• [EXTRACTED DATA]:
━━━━━━━━━━━━━━━━━━━━━━━━━━━━━━

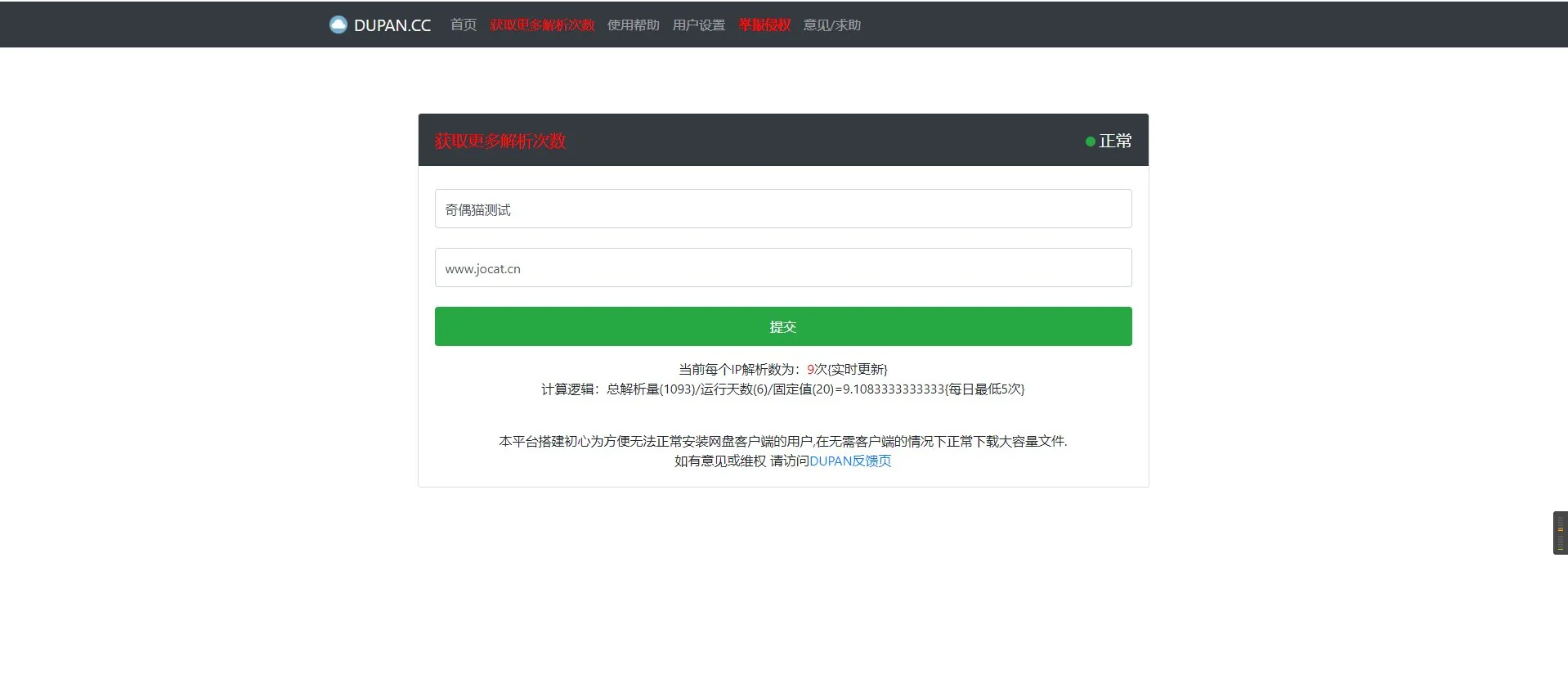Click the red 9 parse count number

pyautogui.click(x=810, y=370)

━━━━━━━━━━━━━━━━━━━━━━━━━━━━━━

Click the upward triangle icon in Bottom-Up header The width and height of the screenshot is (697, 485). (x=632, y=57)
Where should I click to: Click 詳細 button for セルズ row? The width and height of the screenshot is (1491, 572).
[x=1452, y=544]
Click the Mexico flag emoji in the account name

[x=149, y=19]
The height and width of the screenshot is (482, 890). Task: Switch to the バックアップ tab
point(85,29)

━━━━━━━━━━━━━━━━━━━━━━━━━━━━━━

• [CHALLENGE]: Please render the listing from the line containing "Click the red 9 parse count number" up to and including the line containing "pyautogui.click(x=810, y=370)" as a JSON list of strings, one per line, skipping blank lines and leaving out the pictures.

• [RESULT BELOW]:
[
  "Click the red 9 parse count number",
  "pyautogui.click(x=810, y=370)"
]